> **How to complete this task**
Send back all the data below, exactly as given.

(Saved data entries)

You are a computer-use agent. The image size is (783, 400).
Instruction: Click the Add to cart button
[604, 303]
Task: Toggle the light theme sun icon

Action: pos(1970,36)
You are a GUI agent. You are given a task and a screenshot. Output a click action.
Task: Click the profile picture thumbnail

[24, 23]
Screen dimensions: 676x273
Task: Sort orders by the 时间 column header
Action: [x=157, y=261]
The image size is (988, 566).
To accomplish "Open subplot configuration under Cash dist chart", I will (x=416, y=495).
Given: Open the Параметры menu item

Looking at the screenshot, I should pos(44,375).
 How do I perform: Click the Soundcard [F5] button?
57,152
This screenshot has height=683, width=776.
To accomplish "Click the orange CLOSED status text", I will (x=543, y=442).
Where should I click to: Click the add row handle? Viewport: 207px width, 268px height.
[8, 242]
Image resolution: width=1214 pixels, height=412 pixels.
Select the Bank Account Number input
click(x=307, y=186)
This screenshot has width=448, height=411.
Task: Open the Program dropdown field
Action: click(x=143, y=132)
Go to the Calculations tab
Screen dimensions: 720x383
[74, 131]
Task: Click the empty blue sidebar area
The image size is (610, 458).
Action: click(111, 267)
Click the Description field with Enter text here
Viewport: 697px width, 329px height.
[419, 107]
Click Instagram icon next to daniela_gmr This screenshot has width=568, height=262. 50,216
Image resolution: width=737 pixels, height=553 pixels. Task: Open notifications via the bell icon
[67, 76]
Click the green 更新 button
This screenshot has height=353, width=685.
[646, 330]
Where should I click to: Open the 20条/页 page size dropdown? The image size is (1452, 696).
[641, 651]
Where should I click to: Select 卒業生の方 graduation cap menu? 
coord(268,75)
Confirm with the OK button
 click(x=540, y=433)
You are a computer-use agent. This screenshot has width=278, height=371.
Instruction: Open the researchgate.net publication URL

> **Output below**
You are a computer-use agent. The image size is (783, 400).
Instruction: Click the Add to cart button
[604, 303]
Task: Toggle the light theme sun icon

Action: pos(1970,36)
You are a GUI agent. You are given a task and a screenshot. Output a click action.
Task: Click the profile picture thumbnail

[24, 23]
Screen dimensions: 676x273
Task: Sort orders by the 时间 column header
Action: [x=157, y=261]
The image size is (988, 566).
To accomplish "Open subplot configuration under Cash dist chart", I will (x=416, y=495).
Given: Open the Параметры menu item

Looking at the screenshot, I should pos(44,375).
 How do I perform: Click the Soundcard [F5] button?
57,152
This screenshot has height=683, width=776.
To accomplish "Click the orange CLOSED status text", I will (x=543, y=442).
Where should I click to: Click the add row handle? Viewport: 207px width, 268px height.
[8, 242]
Image resolution: width=1214 pixels, height=412 pixels.
Select the Bank Account Number input
click(x=307, y=186)
This screenshot has width=448, height=411.
Task: Open the Program dropdown field
Action: click(x=143, y=132)
Go to the Calculations tab
Screen dimensions: 720x383
[74, 131]
Task: Click the empty blue sidebar area
The image size is (610, 458).
Action: click(111, 267)
Click the Description field with Enter text here
Viewport: 697px width, 329px height.
[419, 107]
Click Instagram icon next to daniela_gmr This screenshot has width=568, height=262. 50,216
Image resolution: width=737 pixels, height=553 pixels. Task: Open notifications via the bell icon
[67, 76]
Click the green 更新 button
This screenshot has height=353, width=685.
[646, 330]
Where should I click to: Open the 20条/页 page size dropdown? The image size is (1452, 696).
[641, 651]
Where should I click to: Select 卒業生の方 graduation cap menu? 
coord(268,75)
Confirm with the OK button
 click(x=540, y=433)
You are a computer-use agent. This screenshot has width=278, height=371.
Instruction: Open the researchgate.net publication URL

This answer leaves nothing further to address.